2. Click the Insert tab of the ribbon.
3. Click the Line button in the Charts group.
4. Select a format option from the Line Chart drop-down menu.

After creating an Excel chart, you may find it necessary to adjust the scale of the Y-axis. Excel automatically sets the maximum value for the Y-axis based on the data used to create the chart. The minimum value is usually set to zero. That is usually a good thing. However, depending on the data you are using to create the chart, setting the minimum value to zero can substantially minimize the graphical presentation of a trend. For example, the trend shown in Figure 4.4 appears to be increasing slightly in recent months. The presentation of this trend can be improved if the minimum value started at 500,000. The following steps explain how to make this adjustment to the Y-axis:

1. Click anywhere on the Y (value or vertical) axis on the May 2014-2016 Trend for NASDAQ Sales Volume line chart (Stock Trend worksheet).
2. Right Click and select Format Axis. The Format Axis Pane should appear, as shown in Figure 4.5.

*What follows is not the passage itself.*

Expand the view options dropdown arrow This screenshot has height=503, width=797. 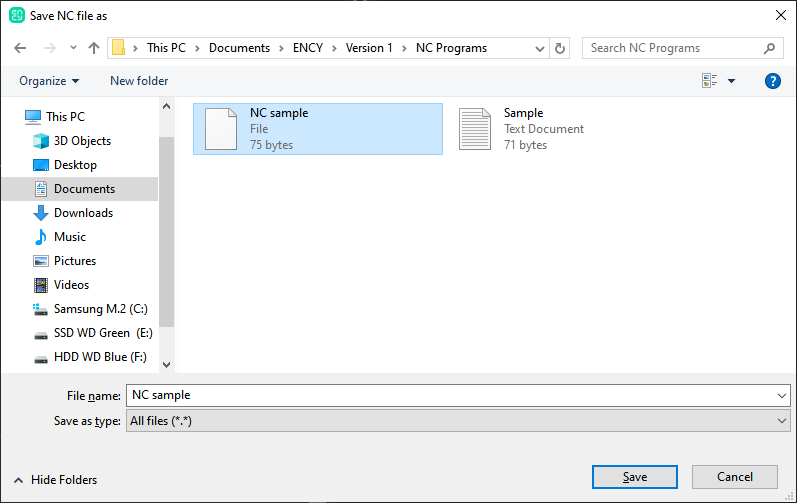[731, 81]
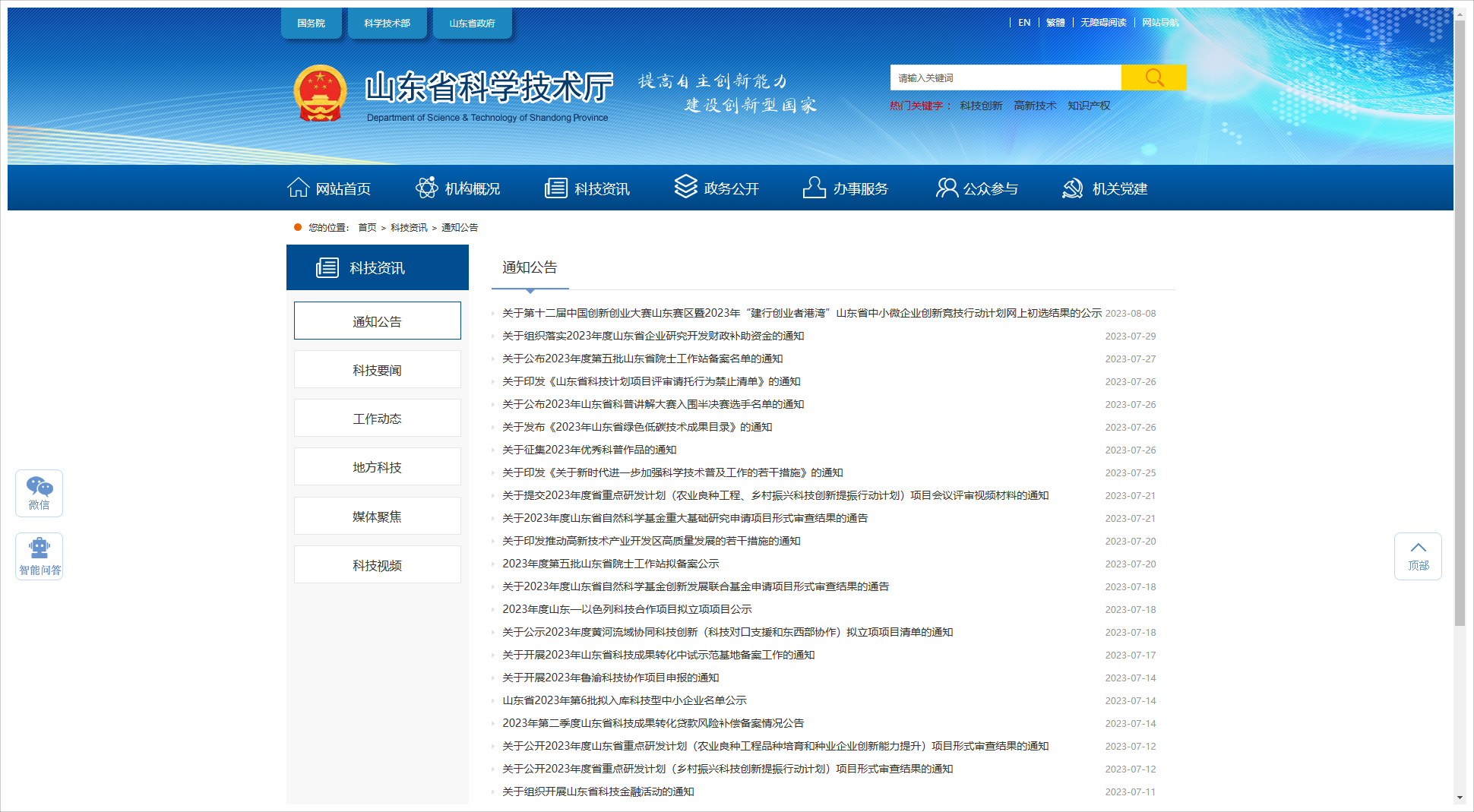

Mac Users: Hold down the Control key and click the Y axis. Then choose Format Axis.

Note

If you do not see “Format Axis . . . on your menu, you have not right-clicked in the correct spot. Press “Escape” to turn the menu off and try again

1. In the Format Axis Pane, click the input box for the “Minimum” axis option and delete the zero. Then type the number 500000 and hit Enter. As soon as you make this change, the Y axis on the chart adjusts.
1. Click the X in the upper right corner of the Format Axis pane to close it.

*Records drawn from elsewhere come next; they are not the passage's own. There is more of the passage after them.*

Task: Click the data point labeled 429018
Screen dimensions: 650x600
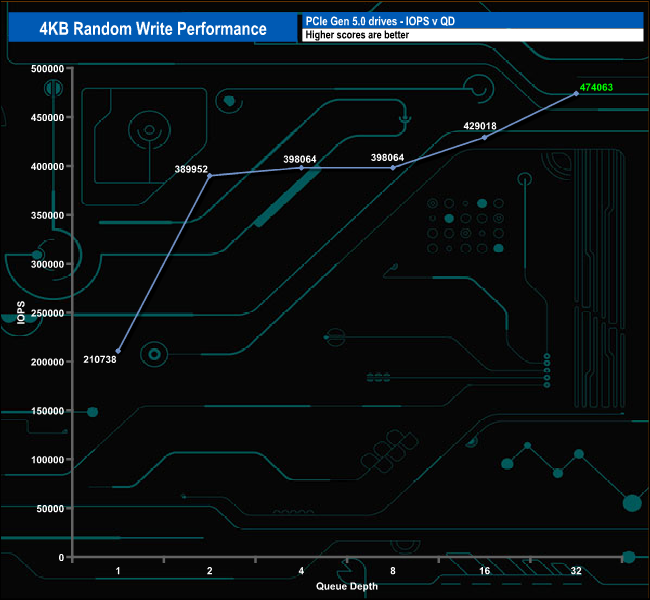Action: tap(485, 137)
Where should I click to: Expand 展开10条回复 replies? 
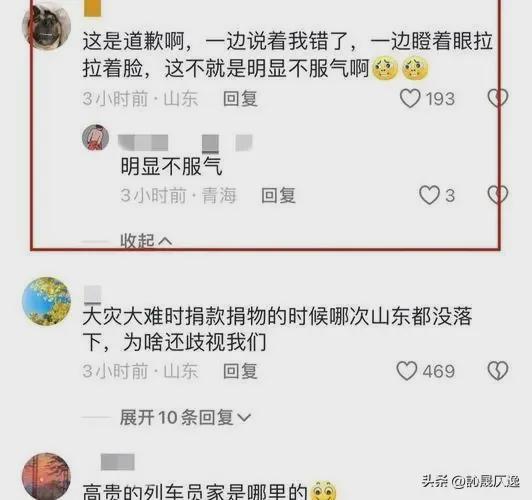pyautogui.click(x=185, y=417)
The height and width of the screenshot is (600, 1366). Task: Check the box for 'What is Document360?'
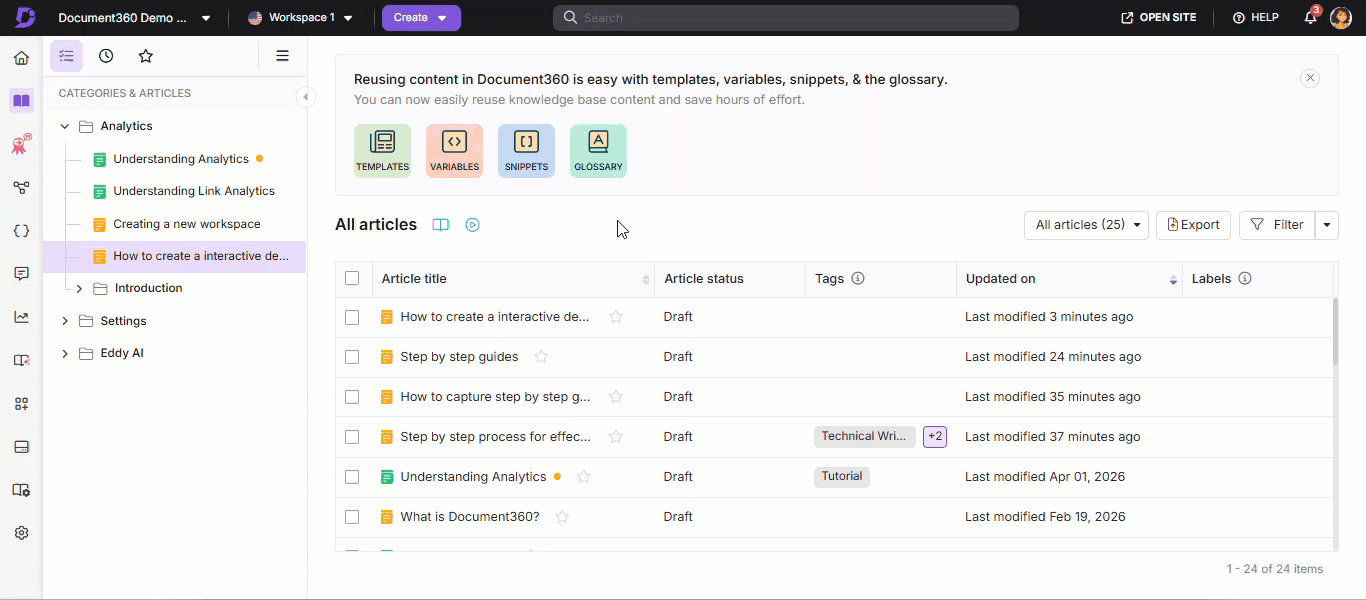[352, 517]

Figure 4.6 shows the change in the presentation of the trend line. Notice that with the Y axis starting at 500,000, the trend for the NASDAQ is more pronounced. This adjustment makes it easier for the audience to see the magnitude of the trend.

Skill Refresher

1. Click anywhere along the Y-axis to activate it.
2. Right Click. (Note, you can also select the Format tab in the Chart Tools section of the ribbon.)
3. Select Format Axis . . .
4. In the Format Axis pane, make your changes to the Axis Options.
5. Click in the input box next to the desired axis option and then type the new scale value.
6. Click the Close button at the top right of the Format Axis pane to close it.

## Trend Comparisons: Line Chart 2

We will now create a second line chart using the data in the Stock Trend worksheet. The purpose of this chart is to compare two trends: the change in volume for the NASDAQ and the change in the Closing price.

Before creating the chart to compare the NASDAQ volume and sales price, it is important to review the data in the range B4:D28 on the Stock Trend worksheet. We cannot use the volume of sales and the closing price because the values are not comparable. That is, the closing price is in a range of $45.00 to$115.00, but the data for the volume of Sales is in a range of 684,000 to 3,711,000. If we used these values – without making changes to the chart — we would not be able to see the closing price at all.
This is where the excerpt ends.